News broke yesterday that Mike Jeffries, Abercrombie’s CEO since 1992, would be retiring immediately. How did the market react? Shares rose 8% on the news, an especially strong move considering the current weakness in the broader markets.
Jeffries became the Abercrombie CEO in 1992 when sales were dismal. Within his first two years sales grew by nearly 100% to $165 million. Sales topped $1 billion just five years later.
But times have changed for the brand once associated with the “popular kids” in schools across America.
2014 hasn’t been kind to Abercrombie. For that matter, neither were the two years prior.

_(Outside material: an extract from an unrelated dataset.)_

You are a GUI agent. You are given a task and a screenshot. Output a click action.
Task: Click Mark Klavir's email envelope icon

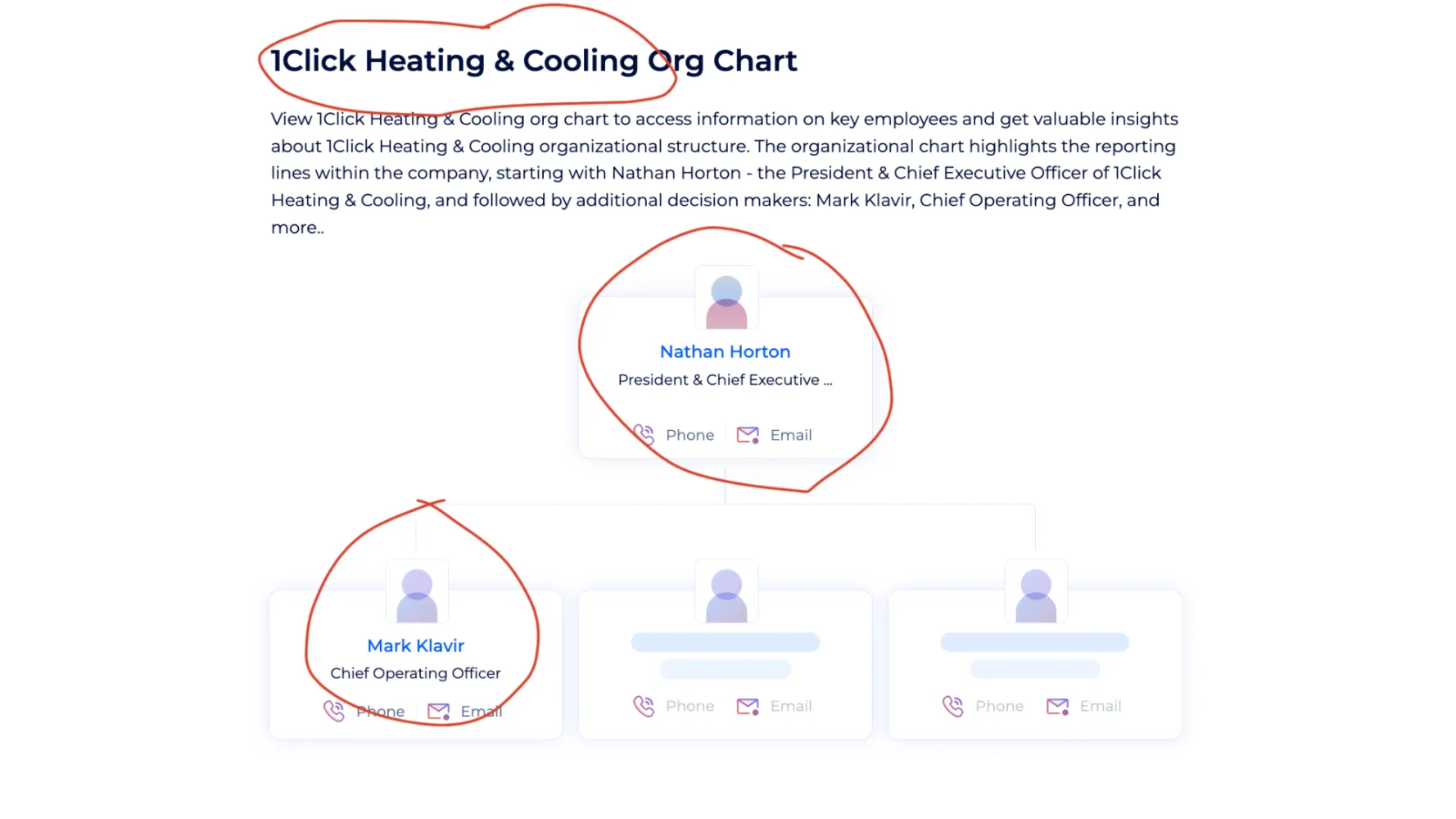point(439,712)
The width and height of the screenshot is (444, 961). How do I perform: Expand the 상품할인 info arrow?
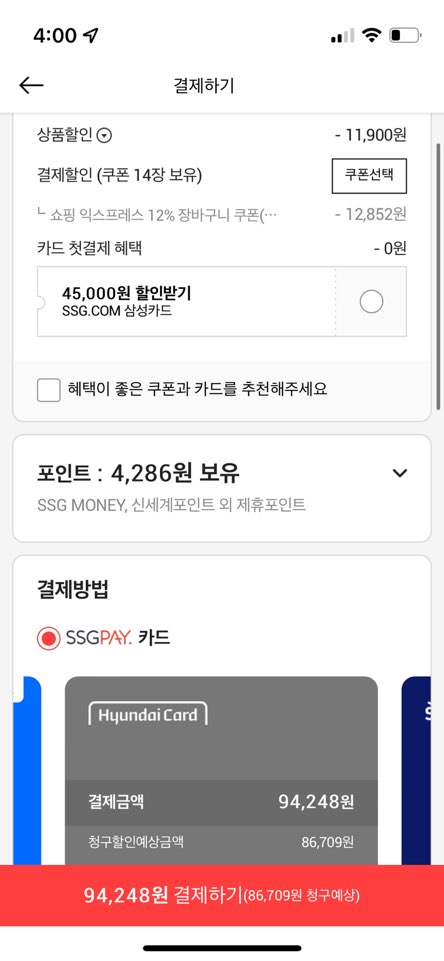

Even with the 8% surge yesterday, the stock is down 14% year-to-date and over 37% since the end of August. The company reported a 12% decline in the quarter that ended on Nov. 1, likely the final straw for the Abercrombie CEO.
To be fair, however, the dismal results don’t appear to be Jeffries’ fault alone.
Teen shopping trends are moving against the fashion retailers that cater to them. Mall traffic by teens has dropped by as much as 30% according to Piper Jaffray. As illustrated in the chart below, mall retailers such as American Eagle (NYSE: AEO) and Aeropostale (NYSE: ARO) have suffered a similar fate.
Though Jeffries is “retiring,” it hardly feels like it’s his choice. Until last year Jeffries had been CEO and chairman. Facing pressure from disgruntled investors, the board stripped Jeffries of his role as chairman. And considering that his departure as the Abercrombie CEO is “effective immediately,” it sure feels like he has been stripped of his CEO role as well.
Some analysts question Abercrombie’s ability to recover.
Eric Beder from Wunderlich Securities notes that “Abercrombie has already aggressively closed domestic locations, cut back on inventories, shifted away from logo products, and cut costs.”
Continuing these efforts appears to be part of the company’s latest rebranding efforts, along with reducing the amount of cologne sprayed in its stores, lowering the volume of the music and raising the amount of light on the retail floor.
I can’t help but feel like it is too little, too late for Abercrombie.
Teen purchasing behavior has changed considerably in the last few years. Between spending on the latest technology gadgets and restaurants, teens are now spending less and less on clothing.
Piper Jaffray reports that, for the first time in history, teens are spending as much on food as they are on clothing. The leading food retailer among the age group? None other than Starbucks (Nasdaq: SBUX).
Abercrombie’s struggles certainly can’t all be blamed on shifting teen purchase behavior. Indeed, other retailers have been thriving in recent years.
With their fast fashion and inexpensive offerings, retailers like Forever 21 and H&M have been stealing customers from the prominent brands with which they compete.
Abercrombie’s struggles certainly can’t all be blamed on its outgoing CEO. But the now-former Abercrombie CEO clearly wasn’t the right person to turn the company around. If he was, he would’ve already been successful in these efforts.
Time will tell whether the teens that Abercrombie, American Eagle and Aeropostale need will return to America’s shopping malls and again don these brands proudly. But I doubt it. I think the Abercrombie CEO’s departure is yet another chapter in the slow and painful death of this once-popular brand.